• **Work instructions**
From the records below, transcribe only the lines running from the one with "Task: Click the T1 Timeouts column header" through the one with "Click the document". Keep both of those end lines.

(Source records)
((

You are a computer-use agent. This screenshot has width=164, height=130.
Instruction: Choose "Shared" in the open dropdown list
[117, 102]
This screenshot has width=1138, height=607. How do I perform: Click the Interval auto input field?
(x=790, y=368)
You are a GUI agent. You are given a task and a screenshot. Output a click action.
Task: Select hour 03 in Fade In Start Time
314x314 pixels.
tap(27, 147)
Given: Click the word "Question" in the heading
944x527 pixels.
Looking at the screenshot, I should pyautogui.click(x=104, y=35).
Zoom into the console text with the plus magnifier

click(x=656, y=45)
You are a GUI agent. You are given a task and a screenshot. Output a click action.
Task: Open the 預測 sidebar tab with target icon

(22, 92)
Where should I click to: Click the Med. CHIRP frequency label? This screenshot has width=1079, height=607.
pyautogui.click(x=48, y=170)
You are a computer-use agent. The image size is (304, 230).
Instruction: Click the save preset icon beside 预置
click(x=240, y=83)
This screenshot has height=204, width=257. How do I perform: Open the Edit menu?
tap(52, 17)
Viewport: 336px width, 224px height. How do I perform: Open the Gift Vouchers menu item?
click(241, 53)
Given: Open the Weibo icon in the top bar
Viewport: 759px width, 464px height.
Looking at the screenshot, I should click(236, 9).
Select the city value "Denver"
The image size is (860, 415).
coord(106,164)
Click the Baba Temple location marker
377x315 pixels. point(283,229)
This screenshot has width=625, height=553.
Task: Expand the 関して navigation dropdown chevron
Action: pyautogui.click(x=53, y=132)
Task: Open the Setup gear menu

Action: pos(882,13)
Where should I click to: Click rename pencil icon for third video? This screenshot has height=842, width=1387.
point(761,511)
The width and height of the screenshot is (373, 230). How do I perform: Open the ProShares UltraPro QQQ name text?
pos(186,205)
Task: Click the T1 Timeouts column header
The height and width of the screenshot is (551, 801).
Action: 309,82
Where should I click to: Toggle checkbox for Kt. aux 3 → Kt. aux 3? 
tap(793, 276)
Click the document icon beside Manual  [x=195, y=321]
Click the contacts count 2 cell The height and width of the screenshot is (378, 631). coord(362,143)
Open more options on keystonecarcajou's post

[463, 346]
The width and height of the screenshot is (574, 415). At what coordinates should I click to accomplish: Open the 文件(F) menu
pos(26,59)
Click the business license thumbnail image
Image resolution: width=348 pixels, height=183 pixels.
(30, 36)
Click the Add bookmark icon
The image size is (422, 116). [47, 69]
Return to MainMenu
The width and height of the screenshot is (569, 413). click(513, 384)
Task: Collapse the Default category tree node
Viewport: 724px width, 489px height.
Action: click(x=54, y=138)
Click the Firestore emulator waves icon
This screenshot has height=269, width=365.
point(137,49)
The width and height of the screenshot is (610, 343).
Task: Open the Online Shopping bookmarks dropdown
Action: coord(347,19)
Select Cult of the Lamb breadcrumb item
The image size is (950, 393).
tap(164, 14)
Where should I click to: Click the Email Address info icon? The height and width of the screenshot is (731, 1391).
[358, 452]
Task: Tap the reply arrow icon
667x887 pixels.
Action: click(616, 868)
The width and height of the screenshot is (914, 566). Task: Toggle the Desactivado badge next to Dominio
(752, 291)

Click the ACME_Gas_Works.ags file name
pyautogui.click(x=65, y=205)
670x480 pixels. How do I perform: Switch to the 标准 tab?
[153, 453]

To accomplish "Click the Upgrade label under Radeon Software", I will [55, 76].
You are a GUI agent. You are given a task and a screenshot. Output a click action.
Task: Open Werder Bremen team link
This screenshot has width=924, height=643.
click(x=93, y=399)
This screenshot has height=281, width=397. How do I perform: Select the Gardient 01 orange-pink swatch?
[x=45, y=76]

))

• **Response area**
Task: Click the T1 Timeouts column header
The height and width of the screenshot is (551, 801).
Action: 309,82
Where should I click to: Toggle checkbox for Kt. aux 3 → Kt. aux 3? 
tap(793, 276)
Click the document icon beside Manual  [x=195, y=321]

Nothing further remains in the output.